→ 抜粋本文
<<<<

サルの自撮り著作権問題 続報と解決方法
先日、当ブログでも触れた「サルの自撮り著作権問題」について、議論に大きな進捗がありました。
米国著作権局が、著作権の成立要件について報告書を公開したのです。
『Compendium of U.S. Copyright Office Practices, Third Edition』(米国著作権局実務 第3版)という報告書草案には、以下のように書かれています。
「著作権局は、自然、動物、または植物によって制作された作品を登録することはない。」
そして、一例として「ゾウによって描かれた絵画」や「海流の作用によって表面が滑らかに形成された流木」などと並ぶ形で「サルによって撮影された写真」が明記されています。
今回の事案そのままの例が挙がっているため、米国における判断では、今回の写真はパブリックドメインとして決着がつきそうです。
可哀想なサル、じゃない写真家さん。
考察
先日の記事でも書きましたが、著作者となるためには、創作行為に実質的に関与していなければならない。
今回の報告書では、「自然、動物、または植物によって制作された作品を登録することはない。」という規範が示されたのですが、
人間が、自然、動物、または植物を「利用」して制作された作品であれば、その者が創作行為に実質的に関与していれば、著作権が認められることを否定していません。
つまり、今回の報告書に関わらず、結構なグレーゾーンがあるはずです。
例えば、アサガオの花にピンカメラを付けて、太陽を追いかけるような長時間露光写真を撮影した場合、その制作に当たってセッティングをした人には十分な思想的な創作のもと、創作に実質的な関与があり、著作者として認められると思われます。

>>>>

→ 元データ
<<<<

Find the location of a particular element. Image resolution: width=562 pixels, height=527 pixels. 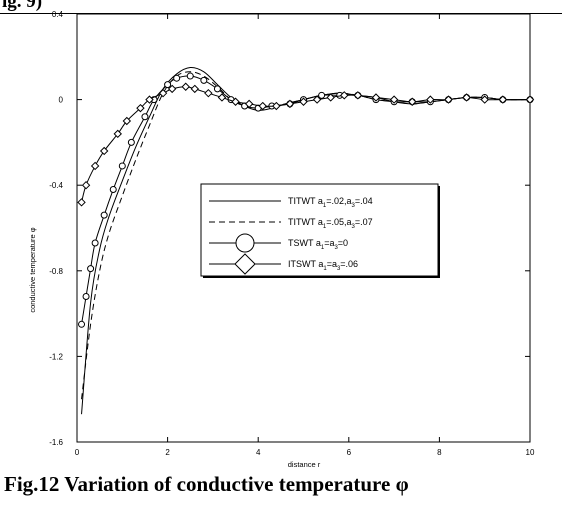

>>>>

→ 課題 A
次の(i)〜(iii)がそれぞれ抜粋本文の内容と合うかを「はい」か「いいえ」で答え、判断の決め手となる本文の語句を引用せよ。
(i) 報告書草案は、登録しない作品の例として、ゾウが描いた絵画を挙げている。
(ii) 報告書は、人間が植物を利用して制作した作品にも著作権が認められないと明言している。
(iii) 公開された報告書は米国著作権局実務の第2版である。
→ 課題 B
抜粋本文によると、著作者となるためには何をしていなければならないか。

→ 解答欄 A
(i) はい:「ゾウによって描かれた絵画」
(ii) いいえ:「著作権が認められることを否定していません」
(iii) いいえ:「米国著作権局実務 第3版」

→ 解答欄 B
創作行為に実質的に関与していなければならない。